At the annual meeting of the Society of Interventional Radiology, Dr. Edmonson described the patient care process used at Regions Hospital, also in St. Paul. Patients are admitted from the emergency department to the burn unit, where surgeons assess the affected limb for severity of injury and blood flow. Diagnostic arteriography is done to assess small vessel occlusion and loss of “distal tuft blush” at the tips of digits. Catheters are positioned for simultaneous infusion of treatment drugs into each affected limb. Blisters and wounds are managed in the burn unit with debridement or amputation as appropriate.
Since the mid-1990s, Dr. Edmonson and his associates have been treating frostbite of the extremities with a variety of combined antithrombotic, antiplatelet, and vasodilating agents. Initially, they used urokinase along with heparin and papaverine, then switched to reteplase, and now have moved to using tenecteplase (TNK) because of its superior plasma stability and higher fibrin specificity compared with reteplase. Tenecteplase is degraded more slowly in the bloodstream during infusion, and binds more firmly to the clot at the target than do similar agents. Because it also affects the normal clotting proteins to a lesser degree, it may therefore reduce the risk of bleeding, he explained.
During three unusually mild Minnesota winters, six patients aged 18–65 years with severe frostbite who were at risk for amputation were treated for up to 72 hours with intra-arterial TNK infusions at 0.25 mg/hour per limb with coaxial papaverine at 30 mg/hour per limb and intravenous heparin at 500 mcg/hour. They were managed in the burn unit with arteriography during the infusion.
Of the six patients, three who had 16 involved digits responded well and required no amputations. The other three (six limbs, 30 digits) had incomplete angiographic responses. Of those, two (four limbs, 20 involved digits) improved noticeably following TNK infusion, but then developed infections and required partial amputations. One patient—who needed intubation for alcohol withdrawal—failed to respond and lost eight fingers, but his thumbs were saved. There were no major bleeds or other periprocedural complications.

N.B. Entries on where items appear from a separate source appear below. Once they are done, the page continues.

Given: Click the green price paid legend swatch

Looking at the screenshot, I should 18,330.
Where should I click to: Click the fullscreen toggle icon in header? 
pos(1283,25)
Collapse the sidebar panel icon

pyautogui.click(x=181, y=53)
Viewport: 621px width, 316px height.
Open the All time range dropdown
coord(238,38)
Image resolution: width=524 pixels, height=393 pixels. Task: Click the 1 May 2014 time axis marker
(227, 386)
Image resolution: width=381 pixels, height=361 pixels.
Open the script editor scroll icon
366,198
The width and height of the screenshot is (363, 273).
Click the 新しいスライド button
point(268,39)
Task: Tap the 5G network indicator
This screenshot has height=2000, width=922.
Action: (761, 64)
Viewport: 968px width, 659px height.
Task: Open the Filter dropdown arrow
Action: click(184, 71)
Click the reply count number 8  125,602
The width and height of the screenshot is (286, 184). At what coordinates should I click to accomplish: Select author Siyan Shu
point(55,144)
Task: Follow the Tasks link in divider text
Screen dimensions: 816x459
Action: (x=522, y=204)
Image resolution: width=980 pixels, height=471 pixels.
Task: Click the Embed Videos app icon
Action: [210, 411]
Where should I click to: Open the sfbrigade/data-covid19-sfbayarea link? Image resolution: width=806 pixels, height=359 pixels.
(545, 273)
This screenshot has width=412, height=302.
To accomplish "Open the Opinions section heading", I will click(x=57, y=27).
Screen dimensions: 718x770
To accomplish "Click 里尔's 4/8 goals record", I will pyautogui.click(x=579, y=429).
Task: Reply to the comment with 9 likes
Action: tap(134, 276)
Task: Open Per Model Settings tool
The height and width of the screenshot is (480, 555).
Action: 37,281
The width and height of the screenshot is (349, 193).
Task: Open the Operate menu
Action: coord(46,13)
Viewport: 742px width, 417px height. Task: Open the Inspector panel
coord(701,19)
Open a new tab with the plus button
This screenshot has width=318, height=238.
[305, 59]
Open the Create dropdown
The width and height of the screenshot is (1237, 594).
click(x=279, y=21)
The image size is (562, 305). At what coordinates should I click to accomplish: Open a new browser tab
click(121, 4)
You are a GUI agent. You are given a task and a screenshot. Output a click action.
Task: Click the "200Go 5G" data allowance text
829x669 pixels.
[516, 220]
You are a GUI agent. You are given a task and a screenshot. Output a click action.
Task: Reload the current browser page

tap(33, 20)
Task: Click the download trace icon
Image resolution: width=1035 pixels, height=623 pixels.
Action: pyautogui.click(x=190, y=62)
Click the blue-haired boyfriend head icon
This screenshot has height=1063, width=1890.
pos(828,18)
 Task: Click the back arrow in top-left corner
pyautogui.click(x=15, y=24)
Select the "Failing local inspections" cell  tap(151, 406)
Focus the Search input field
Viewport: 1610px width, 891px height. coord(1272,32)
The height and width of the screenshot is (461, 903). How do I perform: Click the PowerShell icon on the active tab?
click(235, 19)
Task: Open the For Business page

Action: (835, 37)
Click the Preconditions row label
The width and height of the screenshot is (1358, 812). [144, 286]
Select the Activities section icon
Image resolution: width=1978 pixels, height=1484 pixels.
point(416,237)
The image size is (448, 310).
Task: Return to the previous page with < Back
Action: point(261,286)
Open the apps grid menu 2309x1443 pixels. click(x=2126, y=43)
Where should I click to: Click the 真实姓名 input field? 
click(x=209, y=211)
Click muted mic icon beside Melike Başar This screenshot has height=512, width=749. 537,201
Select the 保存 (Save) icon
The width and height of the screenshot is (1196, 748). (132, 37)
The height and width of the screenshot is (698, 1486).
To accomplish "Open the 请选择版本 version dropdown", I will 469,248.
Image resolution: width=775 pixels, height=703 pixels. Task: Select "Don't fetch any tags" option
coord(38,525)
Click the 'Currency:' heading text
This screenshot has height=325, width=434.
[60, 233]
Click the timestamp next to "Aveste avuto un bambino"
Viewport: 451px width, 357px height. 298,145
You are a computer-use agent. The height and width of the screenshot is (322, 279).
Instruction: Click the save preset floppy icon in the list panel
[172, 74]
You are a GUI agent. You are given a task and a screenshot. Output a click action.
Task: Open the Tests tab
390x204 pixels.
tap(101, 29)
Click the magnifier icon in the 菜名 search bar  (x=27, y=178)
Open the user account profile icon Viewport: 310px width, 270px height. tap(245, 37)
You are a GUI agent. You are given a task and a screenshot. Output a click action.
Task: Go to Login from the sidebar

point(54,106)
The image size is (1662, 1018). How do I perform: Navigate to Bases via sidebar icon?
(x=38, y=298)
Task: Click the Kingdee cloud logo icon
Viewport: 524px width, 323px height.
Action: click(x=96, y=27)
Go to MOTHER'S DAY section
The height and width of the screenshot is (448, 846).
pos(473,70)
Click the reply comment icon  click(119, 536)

Those results were compared with data from 10 surviving patients (aged 14–77 years) of 12 who were treated with the same protocol using various doses of reteplase and papaverine over a 2-year period. Six of the patients recovered with no amputations, four had lost 31 digits at 45 days, and two had amputations but more distally than would have been anticipated without treatment.
More recently, six more frostbite patients were treated with TNK. Five of these patients had complete response and one had no response. To date, 8 out of 12 TNK-treated patients have been saved from amputation.
Response to TNK is more rapid than is response to reteplase, with arteries reopening within an average of 24 hours, compared with 36 for reteplase and 72 for urokinase. However, all of these agents are far better than the traditional wait-and-amputate treatment of the past, Dr. Edmonson said.
In an interview after the meeting, Dr. Edmonson explained that the difference between frostbite and typical peripheral vascular occlusion or thrombosis is that in frostbite, all of the small collateral vessels are thrombosed as well as the primary named arteries. The cut-off of flow is abrupt and complete, rather than an interruption with ischemia and some limited collaterals.